Microorganisms represent an intriguing and underexploited resource for the discovery of novel genes. Extremophiles in environments like the Namib Desert are exposed to multiple stress factors including UV radiation, desiccation, osmotic, oxidative, nutrient and temperature stress. These microorganisms are well adapted to tolerate extended exposure to stressors and rapid change in the environmental conditions. Functional metagenomics is a powerful tool for the discovery of novel genes and enzymes. As sequence based approaches are limited by sequence homologues, functional screening allows for the identification of unique genes involved in stress tolerance.
In this study, novel genes involved in stress tolerance were identified by screening a Namib Desert soil metagenomic fosmid library (>1x106 clones) in Escherichia coli EPI300 under hyperosmotic (NaCl), oxidative (H2O2), heat (46°C) and UVB radiation (280 – 315 nm) stress. Increasing the sodium chloride (NaCl) concentration in growth media to 5% resulted in the identification of 12 salt-tolerant clones. All clones, except one, showed significantly increased growth compared to the host (containing an empty vector) in liquid media augmented with 5% NaCl after 48 hours (P-value <0.05). The clones contained fosmids of approximately 42 kilobases (kb) with estimated insert sizes ranging from 30 to 34 kb. Fosmid DNA of salt-tolerant clones was sequenced using the Ion Torrent PGM platform at the University of Pretoria, generating 1.4 Gb of sequence data. Sequences were assembled using MIRA and open reading frames were predicted using the RAST server.

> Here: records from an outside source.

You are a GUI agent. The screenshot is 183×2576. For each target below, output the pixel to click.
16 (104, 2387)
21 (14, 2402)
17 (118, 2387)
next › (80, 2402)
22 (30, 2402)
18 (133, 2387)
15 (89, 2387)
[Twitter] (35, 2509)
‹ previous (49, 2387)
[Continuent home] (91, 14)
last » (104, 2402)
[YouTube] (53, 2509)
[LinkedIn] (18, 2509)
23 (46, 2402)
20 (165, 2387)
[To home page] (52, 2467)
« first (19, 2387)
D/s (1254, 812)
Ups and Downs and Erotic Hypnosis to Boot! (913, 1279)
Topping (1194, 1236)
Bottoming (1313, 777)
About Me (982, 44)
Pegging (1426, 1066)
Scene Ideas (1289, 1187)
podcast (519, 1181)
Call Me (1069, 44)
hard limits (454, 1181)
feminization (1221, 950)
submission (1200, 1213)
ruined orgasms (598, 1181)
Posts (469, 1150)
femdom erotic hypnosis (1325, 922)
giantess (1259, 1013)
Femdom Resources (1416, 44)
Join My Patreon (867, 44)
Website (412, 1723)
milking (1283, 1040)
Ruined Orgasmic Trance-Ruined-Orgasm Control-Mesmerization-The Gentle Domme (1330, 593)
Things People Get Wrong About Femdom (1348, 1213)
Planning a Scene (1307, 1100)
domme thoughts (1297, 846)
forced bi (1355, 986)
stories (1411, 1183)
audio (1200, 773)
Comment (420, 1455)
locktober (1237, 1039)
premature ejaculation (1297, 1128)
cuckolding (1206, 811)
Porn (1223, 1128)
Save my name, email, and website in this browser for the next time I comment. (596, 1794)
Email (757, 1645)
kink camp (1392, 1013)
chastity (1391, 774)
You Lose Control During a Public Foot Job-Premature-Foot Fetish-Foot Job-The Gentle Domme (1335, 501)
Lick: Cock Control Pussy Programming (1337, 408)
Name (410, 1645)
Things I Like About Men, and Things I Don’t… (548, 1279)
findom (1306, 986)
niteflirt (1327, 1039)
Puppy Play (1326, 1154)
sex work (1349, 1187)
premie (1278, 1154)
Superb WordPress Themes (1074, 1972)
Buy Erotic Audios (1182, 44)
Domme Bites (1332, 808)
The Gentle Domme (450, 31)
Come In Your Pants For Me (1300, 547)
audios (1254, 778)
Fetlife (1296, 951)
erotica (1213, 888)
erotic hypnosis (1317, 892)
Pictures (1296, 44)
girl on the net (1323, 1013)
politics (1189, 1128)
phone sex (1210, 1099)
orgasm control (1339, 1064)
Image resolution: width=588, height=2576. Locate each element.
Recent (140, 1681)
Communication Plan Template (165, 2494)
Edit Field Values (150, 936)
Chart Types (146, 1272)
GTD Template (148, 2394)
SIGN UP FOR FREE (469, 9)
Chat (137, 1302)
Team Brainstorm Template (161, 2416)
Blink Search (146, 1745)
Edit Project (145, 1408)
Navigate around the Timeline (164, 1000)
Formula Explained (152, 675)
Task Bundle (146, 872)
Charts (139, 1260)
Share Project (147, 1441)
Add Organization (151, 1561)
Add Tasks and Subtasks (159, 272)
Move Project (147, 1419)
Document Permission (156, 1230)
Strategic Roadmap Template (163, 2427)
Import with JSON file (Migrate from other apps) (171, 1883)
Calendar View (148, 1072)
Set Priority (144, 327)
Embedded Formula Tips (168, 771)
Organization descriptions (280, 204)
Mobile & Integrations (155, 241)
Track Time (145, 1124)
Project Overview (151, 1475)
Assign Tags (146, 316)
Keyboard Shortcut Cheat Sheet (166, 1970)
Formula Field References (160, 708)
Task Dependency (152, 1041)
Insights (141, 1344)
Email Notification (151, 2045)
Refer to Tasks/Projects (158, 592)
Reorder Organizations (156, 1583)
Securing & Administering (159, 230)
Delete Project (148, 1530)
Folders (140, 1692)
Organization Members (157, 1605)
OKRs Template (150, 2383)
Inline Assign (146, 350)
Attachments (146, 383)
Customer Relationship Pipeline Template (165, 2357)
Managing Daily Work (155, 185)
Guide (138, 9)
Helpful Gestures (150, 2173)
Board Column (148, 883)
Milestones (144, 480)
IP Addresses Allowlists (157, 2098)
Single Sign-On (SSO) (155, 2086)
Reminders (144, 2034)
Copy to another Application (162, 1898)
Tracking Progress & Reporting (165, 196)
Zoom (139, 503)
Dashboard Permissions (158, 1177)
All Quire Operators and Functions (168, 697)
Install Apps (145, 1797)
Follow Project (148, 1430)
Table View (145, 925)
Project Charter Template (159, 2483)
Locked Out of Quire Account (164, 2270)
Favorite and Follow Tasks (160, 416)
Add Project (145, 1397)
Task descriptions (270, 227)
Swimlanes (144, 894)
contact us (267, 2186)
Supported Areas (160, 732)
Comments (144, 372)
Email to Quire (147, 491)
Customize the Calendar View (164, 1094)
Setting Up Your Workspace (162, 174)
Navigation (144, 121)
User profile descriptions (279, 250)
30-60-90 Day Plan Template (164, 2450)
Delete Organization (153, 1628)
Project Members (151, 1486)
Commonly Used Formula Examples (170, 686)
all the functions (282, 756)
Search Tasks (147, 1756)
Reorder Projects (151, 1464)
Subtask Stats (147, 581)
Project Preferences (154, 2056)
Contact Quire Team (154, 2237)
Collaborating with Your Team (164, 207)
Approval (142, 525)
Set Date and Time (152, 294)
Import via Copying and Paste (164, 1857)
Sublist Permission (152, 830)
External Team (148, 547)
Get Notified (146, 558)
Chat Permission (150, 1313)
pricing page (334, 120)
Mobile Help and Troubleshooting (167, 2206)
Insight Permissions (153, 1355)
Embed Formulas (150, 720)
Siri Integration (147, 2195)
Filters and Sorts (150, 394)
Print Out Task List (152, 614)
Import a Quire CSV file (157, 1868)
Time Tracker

Phylogenetic analysis, using conserved proteins, revealed that the metagenomic DNA originated from members of the phyla Deltaproteobacteria, Fibrobacteres, Cyanobacteria, Actinobacteria and Planctomyces. Six putative salt-tolerance genes were identified through functional predictions based on conserved domains present in the encoded proteins. The proteins; an ABC transporter substrate-binding domain, a RelA-SpoT-like hypothetical protein, an HD-hydrolase domain protein, a cation export system protein, a peptidase M29 and a Na+/H+ antiporter, all shared less than 60% amino acid identity with the closest homologues. The low amino acid identity of the proteins encoded on the metagenomic DNA, to known sequences, suggests that the inserts were derived from novel taxa, highlighting the untapped microbial communities present in the Namib Desert. Over-expression of the proteins in E. coli BL21(DE3) and subsequent NaCl trials revealed that cells expressing the peptidase M29 showed significantly increased salt-tolerance at 3.5% NaCl compared to the host. Future work will entail investigating the mechanism by which the peptidase M29 confers salt-tolerance to E. coli, investigating whether any cross-protection to other abiotic stresses is conferred and determining the optimal parameters for activity and substrate specificity of the enzyme in vitro. The identification of novel stress-tolerance genes and proteins holds potential for application in industrial biotechnology, medicine and agriculture and provides insight into the mechanisms employed by extremophiles to tolerate abiotic stress.